SOURCE RECORDS:

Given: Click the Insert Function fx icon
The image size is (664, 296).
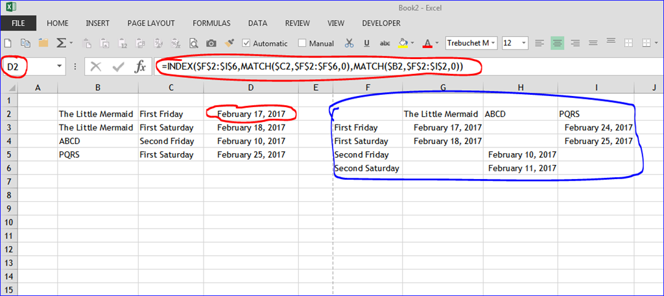Looking at the screenshot, I should coord(140,67).
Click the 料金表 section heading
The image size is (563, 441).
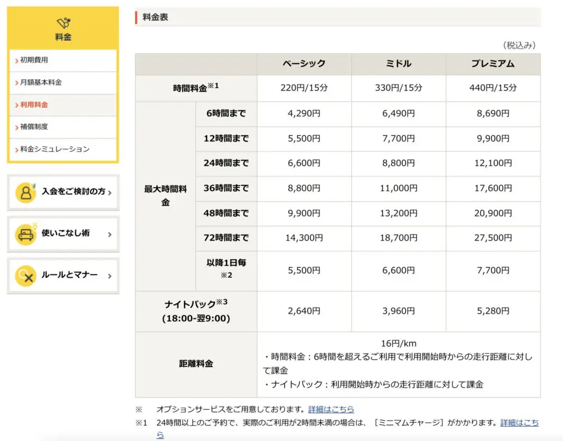click(x=155, y=17)
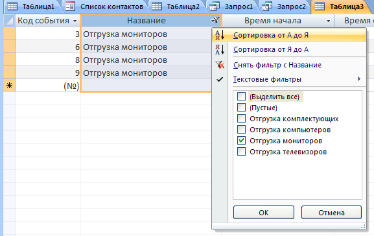Click the select-all corner box of datasheet
The image size is (374, 236).
tap(9, 21)
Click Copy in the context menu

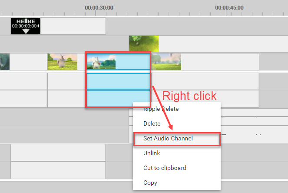pyautogui.click(x=150, y=183)
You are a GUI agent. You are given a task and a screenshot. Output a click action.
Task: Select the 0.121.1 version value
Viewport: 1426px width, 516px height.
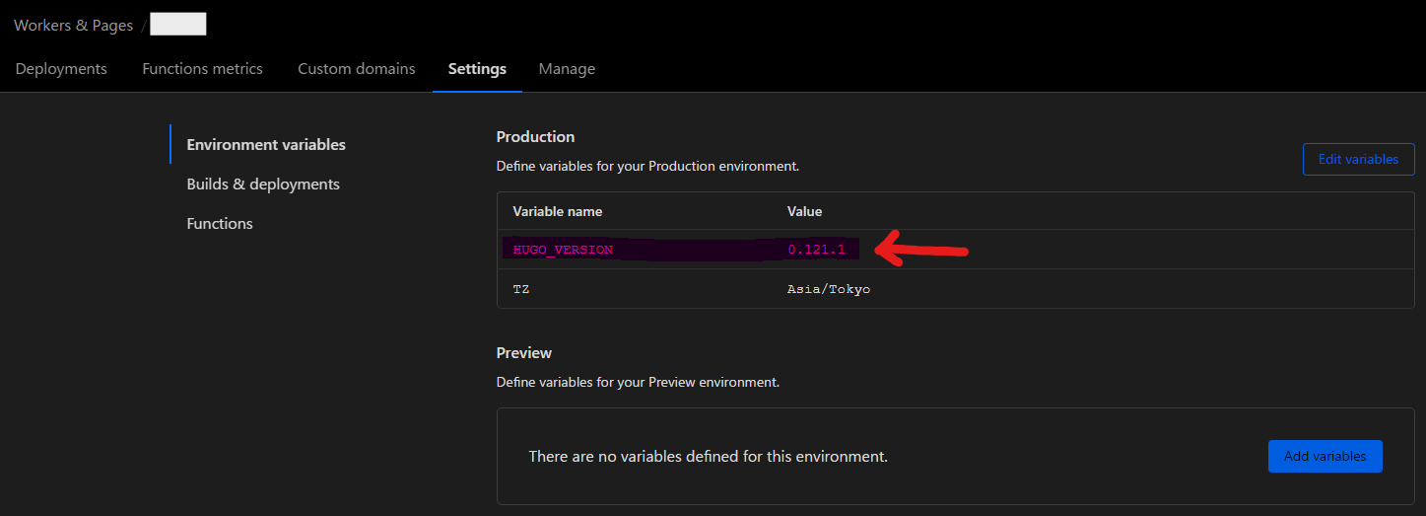coord(816,250)
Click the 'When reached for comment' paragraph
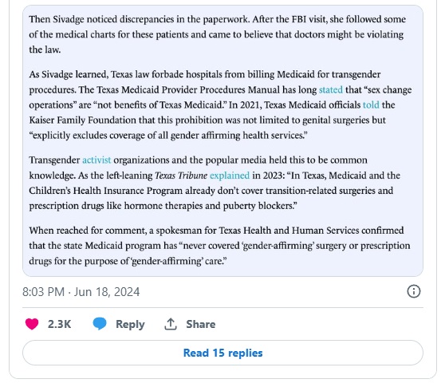 coord(219,245)
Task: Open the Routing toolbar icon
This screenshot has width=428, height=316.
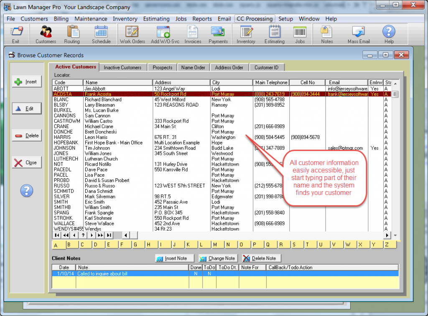Action: (x=72, y=34)
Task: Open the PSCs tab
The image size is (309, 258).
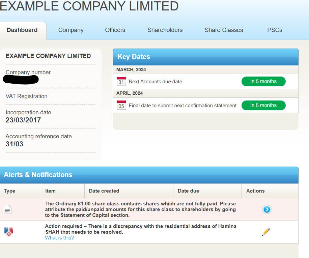Action: (x=275, y=30)
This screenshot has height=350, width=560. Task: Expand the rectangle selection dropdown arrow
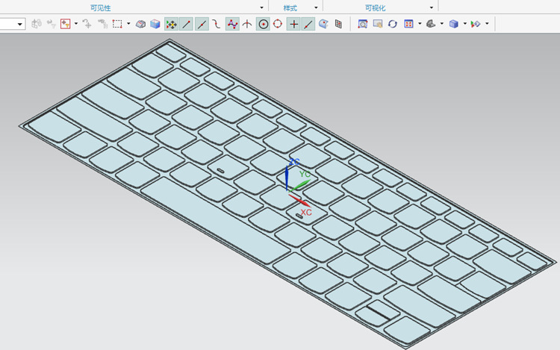tap(128, 24)
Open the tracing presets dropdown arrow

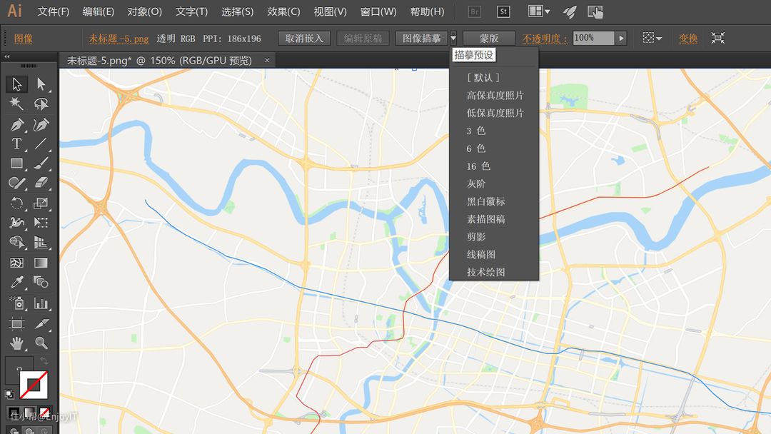(x=453, y=39)
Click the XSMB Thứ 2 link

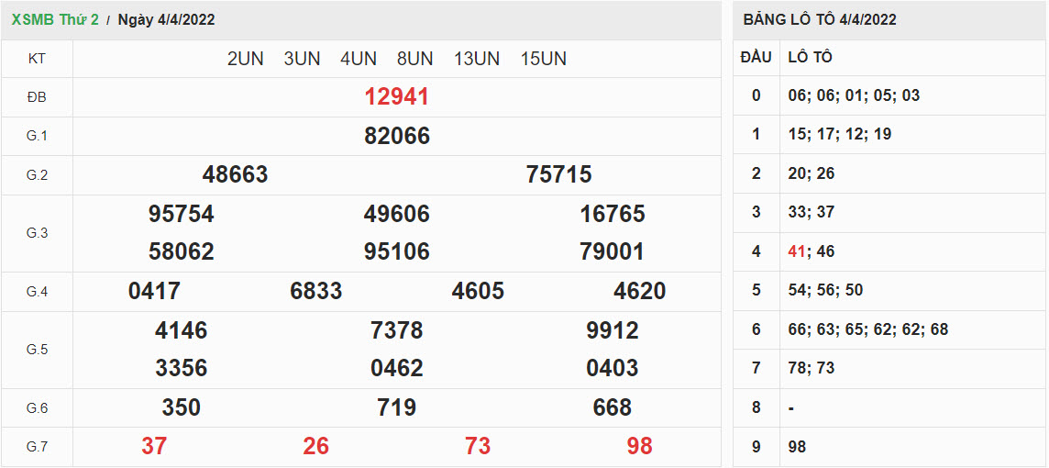55,19
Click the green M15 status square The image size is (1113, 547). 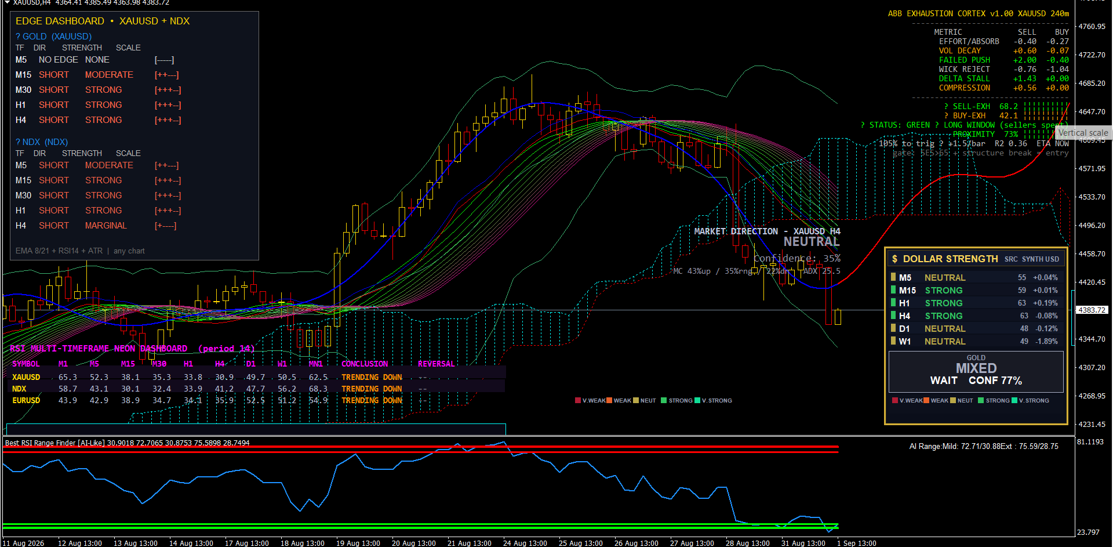(893, 289)
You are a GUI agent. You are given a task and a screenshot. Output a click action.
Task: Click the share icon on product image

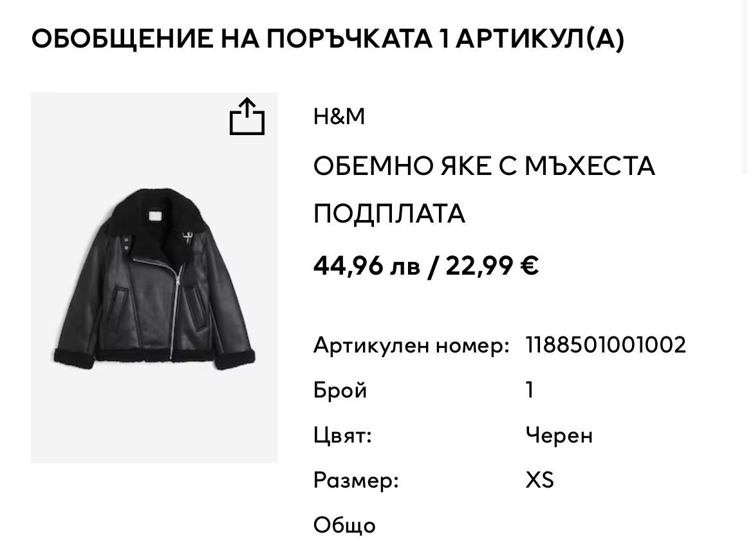[247, 116]
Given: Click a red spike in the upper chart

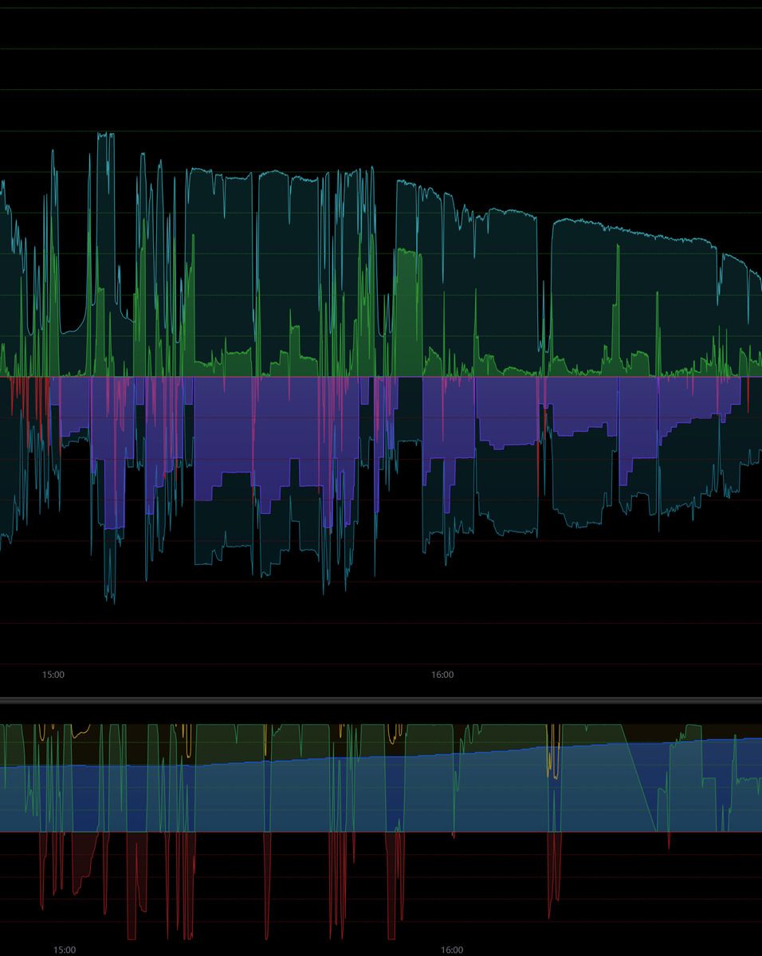Looking at the screenshot, I should click(32, 398).
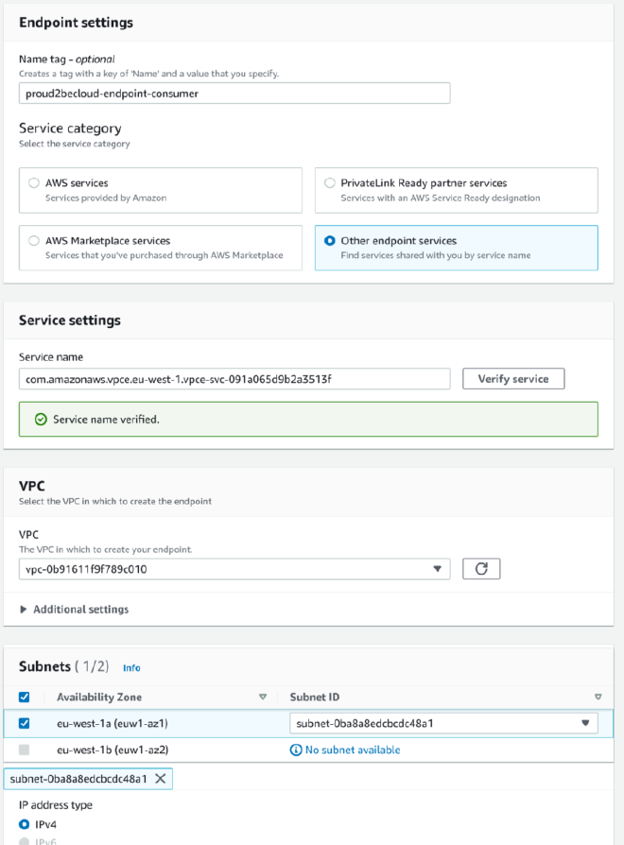Select PrivateLink Ready partner services option
This screenshot has height=845, width=624.
point(330,182)
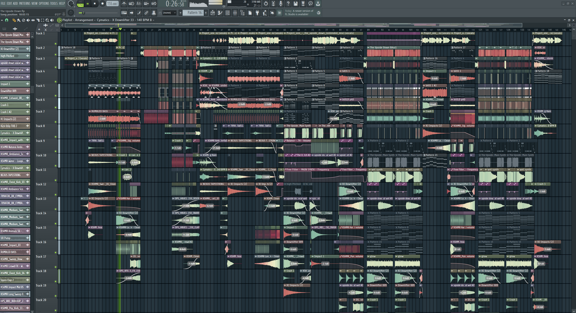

HOW TO COMPLETE THIS TASK: Starting at the line above that holds "The image size is (664, 296).", repeat every line exactly down to and including the line that holds "Task: Select the 0.121.1 version value", then stop. Do not carry over any pictures.

RESPONSE TO THIS TASK:
The image size is (664, 296).
Looking at the screenshot, I should coord(140,67).
Click the 料金表 section heading
The image size is (563, 441).
click(x=155, y=17)
Click the select-all corner box of datasheet
The image size is (374, 236).
tap(9, 21)
Click Copy in the context menu

pyautogui.click(x=150, y=183)
You are a GUI agent. You are given a task and a screenshot. Output a click action.
Task: Select the 0.121.1 version value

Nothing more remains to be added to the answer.